OVERVIEW OF ATTORNEY GENERAL MARTHA COAKLEY’S INITIATIVE TO COMBAT THE SUBPRIME LENDING CRISIS


THE COMMONWEALTH OF MASSACHUSETTS
OFFICE OF THE ATTORNEY GENERAL
ONE ASHBURTON PLACE
BOSTON, MASSACHUSETTS 02108

617) 727-2200
(617) 727-4765 TTY
www.mass.gov/ago

OVERVIEW OF ATTORNEY GENERAL MARTHA COAKLEY’S INITIATIVE TO COMBAT THE SUBPRIME LENDING CRISIS

During the Economic Crisis, AG Coakley’s Office has secured more than $563 million in relief for investors and borrowers, recovered nearly $52 million in taxpayer funds to the Commonwealth and ensures mortgage relief to more than 24,700 homeowners in Massachusetts

  • In August 2011, Attorney General Coakley settled her office’s 2008 enforcement action against Option One Mortgage Corp., a subsidiary of H&R Block, which alleged predatory lending and discriminatory lending. The settlement provides a loan modification program for certain ultra-risky loans, which will provide an estimated $115 million in value to Massachusetts borrowers in principal write-downs and reduced monthly payments. Coakley also obtained a $9.8 million payment for restitution and the Commonwealth’s litigation costs.
  • In June 2010, Attorney General Coakley’s Office reached a $102 million settlement with Morgan Stanley over its role in financing and securitizing subprime loans, which contributed to the housing crash in Massachusetts.
  • In March 2010, Attorney General Coakley’s office secured $3 billion in loan modifications for homeowners nationwide with Countrywide Financial Corporation. The agreement secured an estimated $18 million in loan modifications for Massachusetts homeowners, $3 billion in loan modifications for homeowners across the country, and a $4.1 million payment to the Commonwealth. Countrywide is now owned by Bank of America.
  • In February 2010, Attorney General Coakley’s office, together with the SEC, reached a $310 million settlement with State Street Bank to resolve allegations that the financial giant misled fund investors, including numerous Massachusetts charities and retirement funds, regarding the extent of the funds’ subprime exposure.
  • In June 2009, Attorney General Coakley’s office reached a $10 million settlement with Fremont Investment & Loan and Fremont General Corporation in which Fremont resolved claims that it wrote 15,000 Massachusetts mortgages that were considered “doomed to foreclosure.” The agreement also secured an injunction affording state officials the opportunity to review any of Fremont’s 2,200 remaining Massachusetts mortgages before the initiation of foreclosure proceedings.
  • In May 2009, Attorney General Coakley’s office reached a first-in-the-nation $60 million settlement with Goldman Sachs in which the company agreed to provide loan restructuring for over 700 Massachusetts homeowners.
  • During 2008, the Attorney General’s Office recovered more than $77 million for Massachusetts cities, towns, and other government entities under the state’s civil False Claims Act in connection with misleading and unlawful investment marketing to local governments. These recoveries included settlements with investment banks Merrill Lynch, UBS, Morgan Stanley & Company, and Citibank.
  • The Attorney General’s Office has also brought civil and criminal actions against local lenders and brokers who engaged in fraudulent lending activity, or who perpetrated foreclosure rescue or loan modification scams.
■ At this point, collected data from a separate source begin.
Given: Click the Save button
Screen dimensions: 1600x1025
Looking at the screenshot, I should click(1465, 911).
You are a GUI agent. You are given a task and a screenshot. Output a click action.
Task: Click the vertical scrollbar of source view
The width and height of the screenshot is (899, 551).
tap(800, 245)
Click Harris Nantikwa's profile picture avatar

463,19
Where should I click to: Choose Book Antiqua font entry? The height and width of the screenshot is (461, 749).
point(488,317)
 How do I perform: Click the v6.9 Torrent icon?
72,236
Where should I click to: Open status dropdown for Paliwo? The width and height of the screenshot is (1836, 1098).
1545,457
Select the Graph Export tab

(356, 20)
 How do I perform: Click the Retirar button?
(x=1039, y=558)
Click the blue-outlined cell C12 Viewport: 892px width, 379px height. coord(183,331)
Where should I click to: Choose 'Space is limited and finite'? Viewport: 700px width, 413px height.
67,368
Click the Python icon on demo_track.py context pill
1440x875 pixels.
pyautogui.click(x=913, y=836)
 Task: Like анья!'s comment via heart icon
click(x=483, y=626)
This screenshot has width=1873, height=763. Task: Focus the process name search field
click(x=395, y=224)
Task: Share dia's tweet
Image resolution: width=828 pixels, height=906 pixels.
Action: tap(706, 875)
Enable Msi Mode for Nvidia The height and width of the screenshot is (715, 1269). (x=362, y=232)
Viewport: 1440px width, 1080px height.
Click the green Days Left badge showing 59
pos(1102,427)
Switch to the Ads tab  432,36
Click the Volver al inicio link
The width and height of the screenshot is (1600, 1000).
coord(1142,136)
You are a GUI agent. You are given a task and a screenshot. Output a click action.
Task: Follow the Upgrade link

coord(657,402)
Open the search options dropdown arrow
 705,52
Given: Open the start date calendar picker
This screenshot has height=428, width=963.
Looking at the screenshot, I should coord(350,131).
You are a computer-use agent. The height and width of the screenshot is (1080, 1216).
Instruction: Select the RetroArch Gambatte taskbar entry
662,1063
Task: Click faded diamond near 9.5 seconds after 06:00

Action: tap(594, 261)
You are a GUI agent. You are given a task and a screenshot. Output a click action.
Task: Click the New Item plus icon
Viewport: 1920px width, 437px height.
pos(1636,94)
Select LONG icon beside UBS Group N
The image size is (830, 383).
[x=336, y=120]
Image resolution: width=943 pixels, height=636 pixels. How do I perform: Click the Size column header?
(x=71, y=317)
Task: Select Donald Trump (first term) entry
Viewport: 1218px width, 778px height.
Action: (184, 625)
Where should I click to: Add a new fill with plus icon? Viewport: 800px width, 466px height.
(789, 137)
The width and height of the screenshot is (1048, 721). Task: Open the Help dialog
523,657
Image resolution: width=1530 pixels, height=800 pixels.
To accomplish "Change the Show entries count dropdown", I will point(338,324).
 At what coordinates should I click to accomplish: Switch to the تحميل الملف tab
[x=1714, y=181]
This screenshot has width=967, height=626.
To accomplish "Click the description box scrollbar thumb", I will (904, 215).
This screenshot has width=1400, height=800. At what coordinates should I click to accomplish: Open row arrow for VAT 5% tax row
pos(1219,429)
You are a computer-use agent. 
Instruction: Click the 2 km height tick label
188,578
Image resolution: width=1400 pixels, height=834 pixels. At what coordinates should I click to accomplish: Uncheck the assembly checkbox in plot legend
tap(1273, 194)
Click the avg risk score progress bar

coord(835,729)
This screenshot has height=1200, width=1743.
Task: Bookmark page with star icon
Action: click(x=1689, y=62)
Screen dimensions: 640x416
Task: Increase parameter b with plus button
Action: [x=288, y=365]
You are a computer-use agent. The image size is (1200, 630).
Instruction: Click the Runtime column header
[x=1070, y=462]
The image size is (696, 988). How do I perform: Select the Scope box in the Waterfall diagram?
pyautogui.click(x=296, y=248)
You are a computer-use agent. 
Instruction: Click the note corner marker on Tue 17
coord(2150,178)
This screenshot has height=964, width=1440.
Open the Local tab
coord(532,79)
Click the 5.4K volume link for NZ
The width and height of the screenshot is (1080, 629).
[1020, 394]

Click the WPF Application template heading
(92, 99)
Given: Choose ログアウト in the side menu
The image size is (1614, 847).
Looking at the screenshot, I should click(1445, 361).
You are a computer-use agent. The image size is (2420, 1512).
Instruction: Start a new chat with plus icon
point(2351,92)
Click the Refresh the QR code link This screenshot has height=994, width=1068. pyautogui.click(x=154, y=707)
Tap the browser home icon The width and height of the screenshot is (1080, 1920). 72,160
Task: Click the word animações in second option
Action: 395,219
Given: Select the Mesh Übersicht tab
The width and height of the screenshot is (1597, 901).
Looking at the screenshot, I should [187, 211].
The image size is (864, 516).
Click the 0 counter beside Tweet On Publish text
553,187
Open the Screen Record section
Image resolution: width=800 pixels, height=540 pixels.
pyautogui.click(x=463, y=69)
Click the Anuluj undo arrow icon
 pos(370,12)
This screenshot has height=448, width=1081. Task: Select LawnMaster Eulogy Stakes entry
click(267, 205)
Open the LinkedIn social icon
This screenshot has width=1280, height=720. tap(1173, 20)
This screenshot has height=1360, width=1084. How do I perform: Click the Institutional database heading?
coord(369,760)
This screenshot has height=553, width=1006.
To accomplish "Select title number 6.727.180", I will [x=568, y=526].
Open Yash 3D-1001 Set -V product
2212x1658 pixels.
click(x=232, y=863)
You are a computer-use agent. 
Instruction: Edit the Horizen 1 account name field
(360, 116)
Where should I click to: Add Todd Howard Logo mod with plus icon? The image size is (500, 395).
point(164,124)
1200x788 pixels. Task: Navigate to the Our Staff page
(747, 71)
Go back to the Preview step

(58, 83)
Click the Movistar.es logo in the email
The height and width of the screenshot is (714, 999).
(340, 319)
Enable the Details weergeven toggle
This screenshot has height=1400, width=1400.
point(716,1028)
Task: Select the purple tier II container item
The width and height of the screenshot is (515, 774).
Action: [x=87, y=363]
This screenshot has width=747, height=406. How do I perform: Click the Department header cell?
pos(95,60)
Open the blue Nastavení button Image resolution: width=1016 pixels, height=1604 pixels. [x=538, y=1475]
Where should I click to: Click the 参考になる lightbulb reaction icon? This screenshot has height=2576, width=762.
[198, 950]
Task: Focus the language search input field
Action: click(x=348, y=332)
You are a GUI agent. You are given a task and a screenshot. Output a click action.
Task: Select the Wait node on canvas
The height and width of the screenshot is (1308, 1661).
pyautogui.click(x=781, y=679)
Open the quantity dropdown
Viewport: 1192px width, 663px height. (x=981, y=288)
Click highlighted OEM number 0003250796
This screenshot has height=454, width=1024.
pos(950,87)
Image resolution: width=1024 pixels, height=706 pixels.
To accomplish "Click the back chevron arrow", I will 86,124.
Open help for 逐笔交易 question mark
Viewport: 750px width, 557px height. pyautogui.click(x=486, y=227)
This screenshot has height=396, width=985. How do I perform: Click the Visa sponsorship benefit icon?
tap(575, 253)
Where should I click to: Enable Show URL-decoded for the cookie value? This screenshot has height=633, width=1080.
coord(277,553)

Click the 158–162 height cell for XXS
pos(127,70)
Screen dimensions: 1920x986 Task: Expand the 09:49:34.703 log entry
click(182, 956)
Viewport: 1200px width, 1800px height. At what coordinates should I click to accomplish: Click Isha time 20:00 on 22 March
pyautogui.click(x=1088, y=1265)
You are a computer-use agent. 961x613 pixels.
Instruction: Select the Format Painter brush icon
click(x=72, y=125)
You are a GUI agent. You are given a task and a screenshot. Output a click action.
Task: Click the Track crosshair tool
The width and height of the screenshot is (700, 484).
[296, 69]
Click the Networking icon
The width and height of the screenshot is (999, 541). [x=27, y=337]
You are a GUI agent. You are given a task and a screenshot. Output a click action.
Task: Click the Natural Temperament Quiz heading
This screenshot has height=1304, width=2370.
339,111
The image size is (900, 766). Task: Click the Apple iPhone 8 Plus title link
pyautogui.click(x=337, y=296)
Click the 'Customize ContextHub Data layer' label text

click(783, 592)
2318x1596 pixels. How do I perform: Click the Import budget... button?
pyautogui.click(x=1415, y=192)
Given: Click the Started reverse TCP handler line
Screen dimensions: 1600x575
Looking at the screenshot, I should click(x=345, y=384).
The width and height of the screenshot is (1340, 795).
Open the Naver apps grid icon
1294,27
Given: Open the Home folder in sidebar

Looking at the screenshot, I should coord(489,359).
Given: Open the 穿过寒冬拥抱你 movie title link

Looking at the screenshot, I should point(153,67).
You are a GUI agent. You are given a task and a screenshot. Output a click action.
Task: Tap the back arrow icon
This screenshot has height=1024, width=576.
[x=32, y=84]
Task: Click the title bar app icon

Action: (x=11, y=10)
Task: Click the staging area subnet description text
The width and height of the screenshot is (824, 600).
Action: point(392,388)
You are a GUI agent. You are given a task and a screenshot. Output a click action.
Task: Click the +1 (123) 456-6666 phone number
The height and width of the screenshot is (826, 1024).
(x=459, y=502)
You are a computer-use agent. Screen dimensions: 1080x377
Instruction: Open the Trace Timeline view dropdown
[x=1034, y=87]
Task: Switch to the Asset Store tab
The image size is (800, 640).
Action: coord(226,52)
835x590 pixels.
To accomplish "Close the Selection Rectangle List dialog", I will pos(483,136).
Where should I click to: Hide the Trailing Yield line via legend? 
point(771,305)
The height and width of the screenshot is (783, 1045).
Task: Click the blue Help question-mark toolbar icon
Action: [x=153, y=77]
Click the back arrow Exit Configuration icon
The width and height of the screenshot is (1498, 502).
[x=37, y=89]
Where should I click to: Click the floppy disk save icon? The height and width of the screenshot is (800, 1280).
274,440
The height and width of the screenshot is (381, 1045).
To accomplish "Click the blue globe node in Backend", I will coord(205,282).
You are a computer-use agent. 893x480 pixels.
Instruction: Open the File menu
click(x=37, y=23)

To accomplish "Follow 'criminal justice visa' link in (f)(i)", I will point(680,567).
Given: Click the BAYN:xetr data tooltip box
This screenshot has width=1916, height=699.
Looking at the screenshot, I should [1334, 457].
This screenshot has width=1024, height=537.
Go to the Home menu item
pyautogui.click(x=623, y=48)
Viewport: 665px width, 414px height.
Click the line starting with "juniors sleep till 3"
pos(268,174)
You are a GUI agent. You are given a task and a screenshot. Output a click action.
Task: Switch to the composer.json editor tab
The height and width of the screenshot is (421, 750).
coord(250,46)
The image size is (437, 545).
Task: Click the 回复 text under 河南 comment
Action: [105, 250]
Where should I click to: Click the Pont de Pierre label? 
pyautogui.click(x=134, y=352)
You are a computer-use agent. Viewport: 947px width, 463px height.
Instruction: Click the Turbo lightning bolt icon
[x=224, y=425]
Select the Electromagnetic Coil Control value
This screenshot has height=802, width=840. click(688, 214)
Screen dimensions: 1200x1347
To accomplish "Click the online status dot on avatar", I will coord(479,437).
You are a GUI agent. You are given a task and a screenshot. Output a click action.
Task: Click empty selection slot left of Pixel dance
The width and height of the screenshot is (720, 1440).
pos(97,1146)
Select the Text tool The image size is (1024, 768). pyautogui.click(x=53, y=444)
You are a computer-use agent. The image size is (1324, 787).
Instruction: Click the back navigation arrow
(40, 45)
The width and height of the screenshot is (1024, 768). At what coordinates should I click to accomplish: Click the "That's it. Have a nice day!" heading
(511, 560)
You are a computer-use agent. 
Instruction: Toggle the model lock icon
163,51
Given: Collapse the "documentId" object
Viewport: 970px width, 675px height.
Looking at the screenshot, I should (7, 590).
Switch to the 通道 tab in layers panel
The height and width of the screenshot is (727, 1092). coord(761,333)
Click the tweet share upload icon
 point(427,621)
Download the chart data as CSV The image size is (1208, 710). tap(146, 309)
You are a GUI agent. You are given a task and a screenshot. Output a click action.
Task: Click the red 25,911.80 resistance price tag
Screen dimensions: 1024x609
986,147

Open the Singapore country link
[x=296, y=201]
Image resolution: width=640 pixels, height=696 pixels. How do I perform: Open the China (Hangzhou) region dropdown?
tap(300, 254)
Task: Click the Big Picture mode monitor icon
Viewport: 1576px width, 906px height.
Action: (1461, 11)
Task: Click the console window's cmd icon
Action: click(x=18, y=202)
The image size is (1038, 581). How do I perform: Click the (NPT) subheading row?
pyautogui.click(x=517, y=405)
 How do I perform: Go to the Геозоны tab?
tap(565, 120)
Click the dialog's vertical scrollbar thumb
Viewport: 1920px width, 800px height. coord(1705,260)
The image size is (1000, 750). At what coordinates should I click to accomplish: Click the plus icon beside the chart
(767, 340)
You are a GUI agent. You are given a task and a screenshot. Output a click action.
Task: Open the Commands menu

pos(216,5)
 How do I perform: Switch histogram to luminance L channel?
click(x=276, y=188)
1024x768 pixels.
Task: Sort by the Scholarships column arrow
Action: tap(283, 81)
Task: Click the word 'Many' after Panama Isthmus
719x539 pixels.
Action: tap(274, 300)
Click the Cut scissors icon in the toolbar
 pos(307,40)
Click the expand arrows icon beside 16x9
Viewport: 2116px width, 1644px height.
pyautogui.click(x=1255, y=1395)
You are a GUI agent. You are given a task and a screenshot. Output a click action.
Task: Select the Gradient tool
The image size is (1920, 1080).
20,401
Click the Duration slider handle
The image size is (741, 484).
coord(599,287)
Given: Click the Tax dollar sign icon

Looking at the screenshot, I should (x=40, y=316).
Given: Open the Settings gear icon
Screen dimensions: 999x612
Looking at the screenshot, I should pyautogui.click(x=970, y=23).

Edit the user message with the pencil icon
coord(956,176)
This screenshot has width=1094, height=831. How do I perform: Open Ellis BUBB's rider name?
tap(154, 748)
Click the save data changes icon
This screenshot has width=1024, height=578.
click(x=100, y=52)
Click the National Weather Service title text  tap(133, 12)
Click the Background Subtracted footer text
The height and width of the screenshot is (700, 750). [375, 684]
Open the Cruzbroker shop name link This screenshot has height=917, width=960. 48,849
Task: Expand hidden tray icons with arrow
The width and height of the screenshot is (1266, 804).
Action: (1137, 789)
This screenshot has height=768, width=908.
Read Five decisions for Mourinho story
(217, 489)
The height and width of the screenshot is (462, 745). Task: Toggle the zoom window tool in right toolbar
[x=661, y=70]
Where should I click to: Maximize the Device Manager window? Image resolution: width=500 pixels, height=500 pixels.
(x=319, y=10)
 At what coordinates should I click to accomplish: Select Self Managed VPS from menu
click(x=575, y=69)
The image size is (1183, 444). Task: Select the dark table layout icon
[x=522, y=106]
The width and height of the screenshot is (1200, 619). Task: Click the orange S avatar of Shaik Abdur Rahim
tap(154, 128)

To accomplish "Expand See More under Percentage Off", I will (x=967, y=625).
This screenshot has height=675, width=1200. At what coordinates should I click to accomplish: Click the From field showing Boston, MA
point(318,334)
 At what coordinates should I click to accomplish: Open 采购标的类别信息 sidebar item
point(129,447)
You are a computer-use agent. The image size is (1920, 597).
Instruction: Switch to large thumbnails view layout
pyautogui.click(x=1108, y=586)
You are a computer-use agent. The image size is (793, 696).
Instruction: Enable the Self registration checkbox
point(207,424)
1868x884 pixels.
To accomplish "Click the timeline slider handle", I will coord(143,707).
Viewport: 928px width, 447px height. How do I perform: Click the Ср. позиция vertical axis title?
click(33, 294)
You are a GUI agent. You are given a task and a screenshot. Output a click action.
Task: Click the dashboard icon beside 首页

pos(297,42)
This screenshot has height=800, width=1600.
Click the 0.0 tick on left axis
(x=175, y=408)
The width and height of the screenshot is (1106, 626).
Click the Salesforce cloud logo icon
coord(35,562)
In addition to the enforcement component of her initiative, Attorney General Coakley has also taken regulatory and legislative action to address predatory lending:

  • In January 2008, the Attorney General’s Office implemented new consumer protection regulations governing mortgage brokers and lenders.
  • In June 2007, the office enacted emergency Consumer Protection Act regulations which barred “foreclosure rescue transactions” to protect homeowners from losing their homes in these scams.
  • In October 2007, Attorney General Coakley testified before the U.S. House of Representatives Committee on Financial Services about racial and ethnic disparities in mortgage lending:
  • Attorney General Coakley, State Senator Karen Spilka, and State Representative Steven Walsh sponsored state legislation which requires that creditors take reasonable steps to avoid foreclosure and prohibits foreclosures without appropriate documentation. The legislation will also prevent additional foreclosures by mandating loan modifications in certain circumstances.

[ipaper docId=62010419 access_key=key-11f7cgfh31rjeg8kjfa0 height=600 width=600 /]

© 2010-19 FORECLOSURE FRAUD | by DinSFLA. All rights reserved.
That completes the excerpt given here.